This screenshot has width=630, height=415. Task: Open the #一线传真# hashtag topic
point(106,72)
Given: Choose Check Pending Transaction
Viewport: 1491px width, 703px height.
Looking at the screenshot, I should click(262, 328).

◆ **WHAT YOU WILL DO**: Copy exactly the lines from the one with "Given: Choose Check Pending Transaction" through the last line of the material, keeping both ends.

◆ **ANSWER AREA**:
Given: Choose Check Pending Transaction
Viewport: 1491px width, 703px height.
Looking at the screenshot, I should click(262, 328).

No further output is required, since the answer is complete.